■ **Supplied material**:

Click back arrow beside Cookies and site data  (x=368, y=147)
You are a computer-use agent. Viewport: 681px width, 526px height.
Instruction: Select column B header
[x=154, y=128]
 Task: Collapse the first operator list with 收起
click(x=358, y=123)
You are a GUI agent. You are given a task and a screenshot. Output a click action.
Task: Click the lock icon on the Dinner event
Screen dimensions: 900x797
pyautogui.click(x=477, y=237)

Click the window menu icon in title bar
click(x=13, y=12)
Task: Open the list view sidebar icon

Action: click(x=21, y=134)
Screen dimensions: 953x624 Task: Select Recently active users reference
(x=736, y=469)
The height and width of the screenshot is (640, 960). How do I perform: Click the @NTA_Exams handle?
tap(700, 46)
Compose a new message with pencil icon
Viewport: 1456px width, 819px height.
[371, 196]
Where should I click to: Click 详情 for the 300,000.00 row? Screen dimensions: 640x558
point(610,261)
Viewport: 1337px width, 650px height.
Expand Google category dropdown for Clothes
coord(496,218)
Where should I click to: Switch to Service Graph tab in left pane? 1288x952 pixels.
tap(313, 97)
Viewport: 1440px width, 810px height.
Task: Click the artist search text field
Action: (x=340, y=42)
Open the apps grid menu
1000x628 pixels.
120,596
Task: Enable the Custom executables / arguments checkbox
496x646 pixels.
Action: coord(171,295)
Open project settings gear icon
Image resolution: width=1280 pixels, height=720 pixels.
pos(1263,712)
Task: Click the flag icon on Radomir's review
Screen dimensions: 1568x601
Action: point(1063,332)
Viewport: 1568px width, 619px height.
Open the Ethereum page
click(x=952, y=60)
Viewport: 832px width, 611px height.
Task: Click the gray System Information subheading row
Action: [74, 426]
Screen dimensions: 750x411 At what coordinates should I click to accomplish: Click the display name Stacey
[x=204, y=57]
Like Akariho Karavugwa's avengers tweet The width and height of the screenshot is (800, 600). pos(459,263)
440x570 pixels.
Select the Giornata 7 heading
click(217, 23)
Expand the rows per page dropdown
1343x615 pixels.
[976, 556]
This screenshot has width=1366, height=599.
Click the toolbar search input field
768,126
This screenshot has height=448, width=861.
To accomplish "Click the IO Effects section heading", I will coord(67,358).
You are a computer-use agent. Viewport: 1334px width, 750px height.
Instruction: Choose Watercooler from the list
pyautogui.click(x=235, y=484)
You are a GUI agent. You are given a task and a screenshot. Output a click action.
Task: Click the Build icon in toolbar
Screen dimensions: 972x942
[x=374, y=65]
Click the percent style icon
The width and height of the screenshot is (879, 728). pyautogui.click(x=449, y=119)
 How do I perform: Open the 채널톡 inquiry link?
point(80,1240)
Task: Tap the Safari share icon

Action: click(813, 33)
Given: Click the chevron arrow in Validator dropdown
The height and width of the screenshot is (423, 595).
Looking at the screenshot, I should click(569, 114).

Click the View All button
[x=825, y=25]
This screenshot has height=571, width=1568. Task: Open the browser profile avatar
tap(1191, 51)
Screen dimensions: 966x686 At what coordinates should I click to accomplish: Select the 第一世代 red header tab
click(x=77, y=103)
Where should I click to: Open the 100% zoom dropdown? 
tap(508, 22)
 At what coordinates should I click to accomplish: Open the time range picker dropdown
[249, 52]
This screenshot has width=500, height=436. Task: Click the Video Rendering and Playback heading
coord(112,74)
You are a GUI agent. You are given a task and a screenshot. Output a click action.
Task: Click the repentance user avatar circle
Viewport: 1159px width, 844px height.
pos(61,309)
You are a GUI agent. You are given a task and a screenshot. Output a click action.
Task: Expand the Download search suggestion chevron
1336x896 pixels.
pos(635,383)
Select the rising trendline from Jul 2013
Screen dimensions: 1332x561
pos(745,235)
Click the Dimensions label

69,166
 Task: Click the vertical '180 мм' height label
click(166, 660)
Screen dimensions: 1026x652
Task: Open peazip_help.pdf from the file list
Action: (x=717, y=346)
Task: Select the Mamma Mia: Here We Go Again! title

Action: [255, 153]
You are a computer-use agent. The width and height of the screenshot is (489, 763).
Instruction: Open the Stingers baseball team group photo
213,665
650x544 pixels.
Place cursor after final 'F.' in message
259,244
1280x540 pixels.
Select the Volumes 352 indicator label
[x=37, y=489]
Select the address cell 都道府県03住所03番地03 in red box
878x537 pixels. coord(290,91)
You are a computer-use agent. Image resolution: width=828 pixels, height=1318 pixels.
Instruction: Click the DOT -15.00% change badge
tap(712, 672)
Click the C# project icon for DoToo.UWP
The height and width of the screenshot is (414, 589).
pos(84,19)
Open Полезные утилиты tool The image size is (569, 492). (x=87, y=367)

■ **Aim of the exercise**:
Give the data back exactly as it stands.

■ **Response box**:
Click back arrow beside Cookies and site data  (x=368, y=147)
You are a computer-use agent. Viewport: 681px width, 526px height.
Instruction: Select column B header
[x=154, y=128]
 Task: Collapse the first operator list with 收起
click(x=358, y=123)
You are a GUI agent. You are given a task and a screenshot. Output a click action.
Task: Click the lock icon on the Dinner event
Screen dimensions: 900x797
pyautogui.click(x=477, y=237)

Click the window menu icon in title bar
click(x=13, y=12)
Task: Open the list view sidebar icon

Action: click(x=21, y=134)
Screen dimensions: 953x624 Task: Select Recently active users reference
(x=736, y=469)
The height and width of the screenshot is (640, 960). How do I perform: Click the @NTA_Exams handle?
tap(700, 46)
Compose a new message with pencil icon
Viewport: 1456px width, 819px height.
[371, 196]
Where should I click to: Click 详情 for the 300,000.00 row? Screen dimensions: 640x558
point(610,261)
Viewport: 1337px width, 650px height.
Expand Google category dropdown for Clothes
coord(496,218)
Where should I click to: Switch to Service Graph tab in left pane? 1288x952 pixels.
tap(313, 97)
Viewport: 1440px width, 810px height.
Task: Click the artist search text field
Action: (x=340, y=42)
Open the apps grid menu
1000x628 pixels.
120,596
Task: Enable the Custom executables / arguments checkbox
496x646 pixels.
Action: coord(171,295)
Open project settings gear icon
Image resolution: width=1280 pixels, height=720 pixels.
pos(1263,712)
Task: Click the flag icon on Radomir's review
Screen dimensions: 1568x601
Action: point(1063,332)
Viewport: 1568px width, 619px height.
Open the Ethereum page
click(x=952, y=60)
Viewport: 832px width, 611px height.
Task: Click the gray System Information subheading row
Action: [74, 426]
Screen dimensions: 750x411 At what coordinates should I click to accomplish: Click the display name Stacey
[x=204, y=57]
Like Akariho Karavugwa's avengers tweet The width and height of the screenshot is (800, 600). pos(459,263)
440x570 pixels.
Select the Giornata 7 heading
click(217, 23)
Expand the rows per page dropdown
1343x615 pixels.
[976, 556]
This screenshot has width=1366, height=599.
Click the toolbar search input field
768,126
This screenshot has height=448, width=861.
To accomplish "Click the IO Effects section heading", I will coord(67,358).
You are a computer-use agent. Viewport: 1334px width, 750px height.
Instruction: Choose Watercooler from the list
pyautogui.click(x=235, y=484)
You are a GUI agent. You are given a task and a screenshot. Output a click action.
Task: Click the Build icon in toolbar
Screen dimensions: 972x942
[x=374, y=65]
Click the percent style icon
The width and height of the screenshot is (879, 728). pyautogui.click(x=449, y=119)
 How do I perform: Open the 채널톡 inquiry link?
point(80,1240)
Task: Tap the Safari share icon

Action: click(813, 33)
Given: Click the chevron arrow in Validator dropdown
The height and width of the screenshot is (423, 595).
Looking at the screenshot, I should click(569, 114).

Click the View All button
[x=825, y=25]
This screenshot has height=571, width=1568. Task: Open the browser profile avatar
tap(1191, 51)
Screen dimensions: 966x686 At what coordinates should I click to accomplish: Select the 第一世代 red header tab
click(x=77, y=103)
Where should I click to: Open the 100% zoom dropdown? 
tap(508, 22)
 At what coordinates should I click to accomplish: Open the time range picker dropdown
[249, 52]
This screenshot has width=500, height=436. Task: Click the Video Rendering and Playback heading
coord(112,74)
You are a GUI agent. You are given a task and a screenshot. Output a click action.
Task: Click the repentance user avatar circle
Viewport: 1159px width, 844px height.
pos(61,309)
You are a GUI agent. You are given a task and a screenshot. Output a click action.
Task: Expand the Download search suggestion chevron
1336x896 pixels.
pos(635,383)
Select the rising trendline from Jul 2013
Screen dimensions: 1332x561
pos(745,235)
Click the Dimensions label

69,166
 Task: Click the vertical '180 мм' height label
click(166, 660)
Screen dimensions: 1026x652
Task: Open peazip_help.pdf from the file list
Action: (x=717, y=346)
Task: Select the Mamma Mia: Here We Go Again! title

Action: [255, 153]
You are a computer-use agent. The width and height of the screenshot is (489, 763).
Instruction: Open the Stingers baseball team group photo
213,665
650x544 pixels.
Place cursor after final 'F.' in message
259,244
1280x540 pixels.
Select the Volumes 352 indicator label
[x=37, y=489]
Select the address cell 都道府県03住所03番地03 in red box
878x537 pixels. coord(290,91)
You are a computer-use agent. Image resolution: width=828 pixels, height=1318 pixels.
Instruction: Click the DOT -15.00% change badge
tap(712, 672)
Click the C# project icon for DoToo.UWP
The height and width of the screenshot is (414, 589).
pos(84,19)
Open Полезные утилиты tool The image size is (569, 492). (x=87, y=367)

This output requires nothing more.